I think our mysterious mummy woman of the mountains, is from Blue Mountain Lake in the Adirondacks. Big Black Specs has yet to be unmasked.

The REIers travel as a unit; eat, sleep and talk as a unit; and are wrapped up in their own little Green world with their own Green language that they share only among themselves.
All three guys are about the same REI Catalogue height, five feet ten.
I’ve never seen their hair because it’s always covered with solid-colored toques on the march, and left on when they gather for their feed. Then they shimmer away from the rest of the group and we don’t see them again until breakfast, still wearing their ridiculous hats.

Suzanne is a northern beauty from the Olympic Peninsula who has, apparently, climbed or scrambled over (or whatever the hell you do on a glacier) the Blue Glacier of Mount Olympus, fourteen times.

Here I am being a smartass again as you can plainly see. However, you must admit that maybe she just couldn’t remember doing it before—all that sunshine reflecting off the pristine snow must have blinded her; I guess; or something.
Like I say; although I’ve behaved rather well for me, so far, I’m not even close to any type of major shift in my personality, or my soul, or whatever the hell that is.

Do you know?

The other woman/wife/ sister of Stanley has now been named.
Phoebe? Only in Berkeley can you live a normal life calling yourself a name that sounds like a mixture of a bird’s name, and a feeling of frailty. Nevertheless, she is just as REI as the others and manages to have herself heard; and, most of the time, followed.
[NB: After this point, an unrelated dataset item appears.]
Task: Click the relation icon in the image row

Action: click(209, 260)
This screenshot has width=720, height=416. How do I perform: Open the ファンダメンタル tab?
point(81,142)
Turns out, she’s in better shape than any of them.

I could really like her if she could ever unglue herself for a second or two from her mates and the hub; or companion; or whatever the hell Stanley is. She also wears a toque, so her hair color also remains a mystery; but she has very attractive deep set brown eyes.

In the evening, when the shades are drawn off, her face looks as fresh as a thicket after a shower; and from point to point of the reflecting light, she appears to be wrapped in a shimmering golden haze which renders her even more ethereal. And she smiles a lot. Maybe that’s why I like her. From a distance.

Then there’s this guy about fifty, who’s from somewhere near Macon, Georgia. He’s a religious nut. He’s fat, balding, and just a little cross-eyed. He drools ever so slightly when he’s talking fast, which is all the time.
I refer to him as Bishop Love, after the dorky character in the Edward Abbey novels.
This guy is the same quiet but quick-talking subtly-arrogant-bastard Love type, except George here, has the entire Bible on his notebook; cross referenced and annotated.
Even when I go for a leak behind a rock or a log, or in the snow, he’s right there pissing along side of me spouting some obscure homily from Acts I, or some warning of an avalanche per Revelations II.
Now, whenever I see him approaching, I pretend to be asleep, or goofy with altitude sickness.